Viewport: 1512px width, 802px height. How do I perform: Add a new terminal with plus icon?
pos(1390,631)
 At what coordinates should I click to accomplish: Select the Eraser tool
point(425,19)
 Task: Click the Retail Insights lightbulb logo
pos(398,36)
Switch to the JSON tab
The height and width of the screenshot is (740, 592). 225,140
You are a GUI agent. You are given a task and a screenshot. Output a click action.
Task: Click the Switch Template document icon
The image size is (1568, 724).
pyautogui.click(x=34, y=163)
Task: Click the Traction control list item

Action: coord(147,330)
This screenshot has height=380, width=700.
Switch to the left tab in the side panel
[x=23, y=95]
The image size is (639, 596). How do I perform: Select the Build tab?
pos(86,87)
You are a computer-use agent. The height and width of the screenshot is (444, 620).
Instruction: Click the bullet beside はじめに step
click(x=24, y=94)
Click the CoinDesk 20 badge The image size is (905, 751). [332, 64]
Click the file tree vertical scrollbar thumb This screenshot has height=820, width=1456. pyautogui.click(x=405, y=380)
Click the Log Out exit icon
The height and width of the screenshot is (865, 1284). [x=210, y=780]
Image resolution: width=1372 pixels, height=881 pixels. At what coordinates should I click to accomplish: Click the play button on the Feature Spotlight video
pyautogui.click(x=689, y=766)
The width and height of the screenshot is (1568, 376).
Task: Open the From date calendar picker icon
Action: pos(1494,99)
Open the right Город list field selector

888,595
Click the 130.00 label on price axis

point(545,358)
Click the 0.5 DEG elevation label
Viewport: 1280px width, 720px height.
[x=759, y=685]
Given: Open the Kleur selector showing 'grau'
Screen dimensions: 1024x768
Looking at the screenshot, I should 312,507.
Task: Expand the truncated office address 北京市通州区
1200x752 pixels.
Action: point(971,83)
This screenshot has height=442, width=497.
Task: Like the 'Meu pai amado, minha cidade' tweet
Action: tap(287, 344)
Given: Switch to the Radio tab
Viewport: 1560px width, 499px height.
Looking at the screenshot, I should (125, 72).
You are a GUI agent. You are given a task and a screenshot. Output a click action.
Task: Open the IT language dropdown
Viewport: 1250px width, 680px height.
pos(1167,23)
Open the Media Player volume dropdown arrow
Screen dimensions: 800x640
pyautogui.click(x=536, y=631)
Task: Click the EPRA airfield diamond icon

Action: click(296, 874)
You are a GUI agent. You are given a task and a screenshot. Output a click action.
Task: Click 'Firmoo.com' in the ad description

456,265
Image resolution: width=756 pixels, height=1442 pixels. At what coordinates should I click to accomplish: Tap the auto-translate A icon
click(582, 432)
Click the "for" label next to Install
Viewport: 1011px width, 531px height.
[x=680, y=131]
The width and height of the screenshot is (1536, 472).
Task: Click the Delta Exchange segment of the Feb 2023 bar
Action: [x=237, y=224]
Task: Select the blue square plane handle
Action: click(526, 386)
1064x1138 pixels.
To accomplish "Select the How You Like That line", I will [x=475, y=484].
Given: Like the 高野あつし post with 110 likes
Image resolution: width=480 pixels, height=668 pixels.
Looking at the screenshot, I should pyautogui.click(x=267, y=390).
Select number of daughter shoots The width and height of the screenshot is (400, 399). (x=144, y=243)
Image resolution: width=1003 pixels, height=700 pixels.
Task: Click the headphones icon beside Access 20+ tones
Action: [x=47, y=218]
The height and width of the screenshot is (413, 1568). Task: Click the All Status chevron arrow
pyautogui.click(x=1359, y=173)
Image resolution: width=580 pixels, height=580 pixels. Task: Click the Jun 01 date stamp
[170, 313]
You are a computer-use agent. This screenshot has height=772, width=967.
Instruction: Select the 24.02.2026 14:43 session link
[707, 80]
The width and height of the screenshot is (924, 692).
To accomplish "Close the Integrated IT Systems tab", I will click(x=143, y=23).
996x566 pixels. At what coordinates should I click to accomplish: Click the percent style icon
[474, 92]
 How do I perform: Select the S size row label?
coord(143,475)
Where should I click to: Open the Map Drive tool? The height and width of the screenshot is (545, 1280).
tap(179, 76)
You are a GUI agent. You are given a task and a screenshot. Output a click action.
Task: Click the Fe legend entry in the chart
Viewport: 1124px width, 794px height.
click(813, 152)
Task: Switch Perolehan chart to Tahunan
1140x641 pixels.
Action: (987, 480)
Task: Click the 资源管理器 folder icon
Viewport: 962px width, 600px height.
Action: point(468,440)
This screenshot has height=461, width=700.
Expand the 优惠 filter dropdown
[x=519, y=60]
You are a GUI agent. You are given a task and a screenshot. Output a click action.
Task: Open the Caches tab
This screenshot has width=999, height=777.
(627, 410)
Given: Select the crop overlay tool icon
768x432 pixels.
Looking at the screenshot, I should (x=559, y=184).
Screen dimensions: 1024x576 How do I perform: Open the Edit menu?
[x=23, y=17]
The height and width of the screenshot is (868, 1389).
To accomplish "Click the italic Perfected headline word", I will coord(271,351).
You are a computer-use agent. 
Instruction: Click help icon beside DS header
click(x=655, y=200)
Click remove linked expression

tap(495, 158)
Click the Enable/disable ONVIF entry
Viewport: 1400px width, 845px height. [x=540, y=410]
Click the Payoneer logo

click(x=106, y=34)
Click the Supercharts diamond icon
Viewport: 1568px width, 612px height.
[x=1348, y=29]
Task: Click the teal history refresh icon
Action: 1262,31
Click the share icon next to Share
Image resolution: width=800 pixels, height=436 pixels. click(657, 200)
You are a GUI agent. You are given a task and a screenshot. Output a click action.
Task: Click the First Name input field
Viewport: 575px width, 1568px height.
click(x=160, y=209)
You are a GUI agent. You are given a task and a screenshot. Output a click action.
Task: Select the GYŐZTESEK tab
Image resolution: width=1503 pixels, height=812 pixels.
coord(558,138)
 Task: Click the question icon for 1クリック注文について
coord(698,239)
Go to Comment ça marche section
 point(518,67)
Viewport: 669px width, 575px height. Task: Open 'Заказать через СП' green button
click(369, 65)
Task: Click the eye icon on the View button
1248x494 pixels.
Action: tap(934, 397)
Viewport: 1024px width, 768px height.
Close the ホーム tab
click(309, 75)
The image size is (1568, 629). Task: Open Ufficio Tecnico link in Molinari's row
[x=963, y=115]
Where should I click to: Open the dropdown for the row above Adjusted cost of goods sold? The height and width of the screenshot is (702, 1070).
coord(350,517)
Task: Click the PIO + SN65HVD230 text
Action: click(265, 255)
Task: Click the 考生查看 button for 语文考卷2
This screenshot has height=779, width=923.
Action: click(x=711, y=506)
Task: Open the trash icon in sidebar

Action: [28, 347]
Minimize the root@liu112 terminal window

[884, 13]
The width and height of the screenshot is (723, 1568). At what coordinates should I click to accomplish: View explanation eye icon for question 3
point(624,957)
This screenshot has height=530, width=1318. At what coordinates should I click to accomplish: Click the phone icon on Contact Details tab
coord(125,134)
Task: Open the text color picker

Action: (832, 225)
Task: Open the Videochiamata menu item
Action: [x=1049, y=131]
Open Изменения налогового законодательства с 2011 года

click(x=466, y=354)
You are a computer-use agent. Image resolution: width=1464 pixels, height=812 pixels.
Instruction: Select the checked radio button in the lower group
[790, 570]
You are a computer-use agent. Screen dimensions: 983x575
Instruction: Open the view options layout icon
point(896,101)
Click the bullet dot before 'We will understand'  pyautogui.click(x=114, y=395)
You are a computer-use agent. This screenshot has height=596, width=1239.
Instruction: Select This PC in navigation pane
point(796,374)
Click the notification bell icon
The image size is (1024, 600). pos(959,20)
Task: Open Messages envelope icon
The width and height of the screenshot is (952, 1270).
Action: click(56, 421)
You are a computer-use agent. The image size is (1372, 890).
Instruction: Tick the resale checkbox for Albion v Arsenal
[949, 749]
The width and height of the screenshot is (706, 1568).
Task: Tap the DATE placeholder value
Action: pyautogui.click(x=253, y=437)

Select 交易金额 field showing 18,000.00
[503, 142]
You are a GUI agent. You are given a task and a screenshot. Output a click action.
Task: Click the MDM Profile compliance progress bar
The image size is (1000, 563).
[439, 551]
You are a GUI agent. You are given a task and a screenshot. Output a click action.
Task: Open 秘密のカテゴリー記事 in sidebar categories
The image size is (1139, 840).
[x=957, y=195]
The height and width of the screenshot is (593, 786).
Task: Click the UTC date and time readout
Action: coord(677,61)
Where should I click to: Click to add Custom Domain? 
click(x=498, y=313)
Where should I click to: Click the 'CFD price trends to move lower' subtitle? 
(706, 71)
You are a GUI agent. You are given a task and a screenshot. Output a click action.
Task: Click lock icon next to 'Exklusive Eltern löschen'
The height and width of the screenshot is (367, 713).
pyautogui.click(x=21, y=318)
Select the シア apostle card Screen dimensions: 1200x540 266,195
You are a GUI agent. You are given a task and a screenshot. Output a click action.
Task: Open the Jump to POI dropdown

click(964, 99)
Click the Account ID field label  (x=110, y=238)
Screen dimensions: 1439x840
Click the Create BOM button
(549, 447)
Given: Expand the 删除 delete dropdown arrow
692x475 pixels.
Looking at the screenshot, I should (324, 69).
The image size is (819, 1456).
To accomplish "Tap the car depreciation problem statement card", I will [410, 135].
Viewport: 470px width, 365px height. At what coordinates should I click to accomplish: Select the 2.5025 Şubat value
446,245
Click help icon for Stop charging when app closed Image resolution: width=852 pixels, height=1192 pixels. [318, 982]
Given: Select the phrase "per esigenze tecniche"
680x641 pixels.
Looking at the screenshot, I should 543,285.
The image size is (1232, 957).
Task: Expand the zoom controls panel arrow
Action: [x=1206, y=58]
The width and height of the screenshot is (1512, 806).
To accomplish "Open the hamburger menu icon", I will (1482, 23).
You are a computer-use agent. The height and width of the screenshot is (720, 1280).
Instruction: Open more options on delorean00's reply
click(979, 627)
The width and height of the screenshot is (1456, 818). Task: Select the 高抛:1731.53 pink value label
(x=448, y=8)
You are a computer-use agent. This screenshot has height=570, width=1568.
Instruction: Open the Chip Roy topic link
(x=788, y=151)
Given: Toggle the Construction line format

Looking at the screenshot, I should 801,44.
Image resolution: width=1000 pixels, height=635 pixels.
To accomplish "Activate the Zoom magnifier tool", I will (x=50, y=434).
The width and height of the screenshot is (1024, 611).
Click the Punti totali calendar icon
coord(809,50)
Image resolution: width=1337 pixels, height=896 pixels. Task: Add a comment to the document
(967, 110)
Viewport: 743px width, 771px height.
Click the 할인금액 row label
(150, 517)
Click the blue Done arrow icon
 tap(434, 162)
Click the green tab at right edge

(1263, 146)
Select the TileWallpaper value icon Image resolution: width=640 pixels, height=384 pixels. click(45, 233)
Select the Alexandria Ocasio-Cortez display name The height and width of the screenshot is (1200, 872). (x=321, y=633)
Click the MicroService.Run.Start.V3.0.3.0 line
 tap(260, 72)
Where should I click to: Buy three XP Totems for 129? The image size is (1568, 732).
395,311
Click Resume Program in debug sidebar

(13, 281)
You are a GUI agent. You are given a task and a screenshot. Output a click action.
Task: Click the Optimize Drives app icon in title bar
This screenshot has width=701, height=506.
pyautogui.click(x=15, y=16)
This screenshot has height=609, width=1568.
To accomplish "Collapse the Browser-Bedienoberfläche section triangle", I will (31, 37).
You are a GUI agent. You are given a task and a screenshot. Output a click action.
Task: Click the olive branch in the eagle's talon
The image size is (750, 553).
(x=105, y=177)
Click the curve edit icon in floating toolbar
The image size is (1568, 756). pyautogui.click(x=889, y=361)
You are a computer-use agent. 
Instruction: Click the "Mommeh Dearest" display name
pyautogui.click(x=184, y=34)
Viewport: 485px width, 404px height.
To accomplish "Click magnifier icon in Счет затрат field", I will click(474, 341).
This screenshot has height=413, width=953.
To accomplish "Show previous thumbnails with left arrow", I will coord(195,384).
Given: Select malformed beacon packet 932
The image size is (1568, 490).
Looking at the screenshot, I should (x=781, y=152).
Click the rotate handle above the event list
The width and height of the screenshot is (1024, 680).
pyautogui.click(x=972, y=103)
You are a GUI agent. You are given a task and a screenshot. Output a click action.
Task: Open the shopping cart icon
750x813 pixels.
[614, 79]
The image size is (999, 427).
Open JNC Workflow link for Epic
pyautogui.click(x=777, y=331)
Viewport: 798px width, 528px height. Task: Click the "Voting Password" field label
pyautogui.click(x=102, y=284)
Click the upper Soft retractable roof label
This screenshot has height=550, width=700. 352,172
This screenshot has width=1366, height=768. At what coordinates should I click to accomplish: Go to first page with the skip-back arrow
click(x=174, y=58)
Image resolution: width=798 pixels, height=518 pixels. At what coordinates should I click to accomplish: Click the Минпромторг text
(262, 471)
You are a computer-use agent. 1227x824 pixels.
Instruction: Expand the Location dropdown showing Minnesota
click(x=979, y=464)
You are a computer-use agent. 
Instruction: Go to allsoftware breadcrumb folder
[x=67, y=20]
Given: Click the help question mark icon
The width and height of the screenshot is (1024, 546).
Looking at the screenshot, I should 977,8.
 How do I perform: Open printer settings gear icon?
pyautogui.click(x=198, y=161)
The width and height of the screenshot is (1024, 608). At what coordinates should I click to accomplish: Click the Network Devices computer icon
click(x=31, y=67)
══════
WHAT IS NEEDED:
Return each line exactly, beginning at the start of the material above and ending at the line that includes "is (444, 620).", with both of those kept.

EXPECTED ANSWER:
Viewport: 1512px width, 802px height. How do I perform: Add a new terminal with plus icon?
pos(1390,631)
 At what coordinates should I click to accomplish: Select the Eraser tool
point(425,19)
 Task: Click the Retail Insights lightbulb logo
pos(398,36)
Switch to the JSON tab
The height and width of the screenshot is (740, 592). 225,140
You are a GUI agent. You are given a task and a screenshot. Output a click action.
Task: Click the Switch Template document icon
The image size is (1568, 724).
pyautogui.click(x=34, y=163)
Task: Click the Traction control list item

Action: coord(147,330)
This screenshot has height=380, width=700.
Switch to the left tab in the side panel
[x=23, y=95]
The image size is (639, 596). How do I perform: Select the Build tab?
pos(86,87)
You are a computer-use agent. The height and width of the screenshot is (444, 620).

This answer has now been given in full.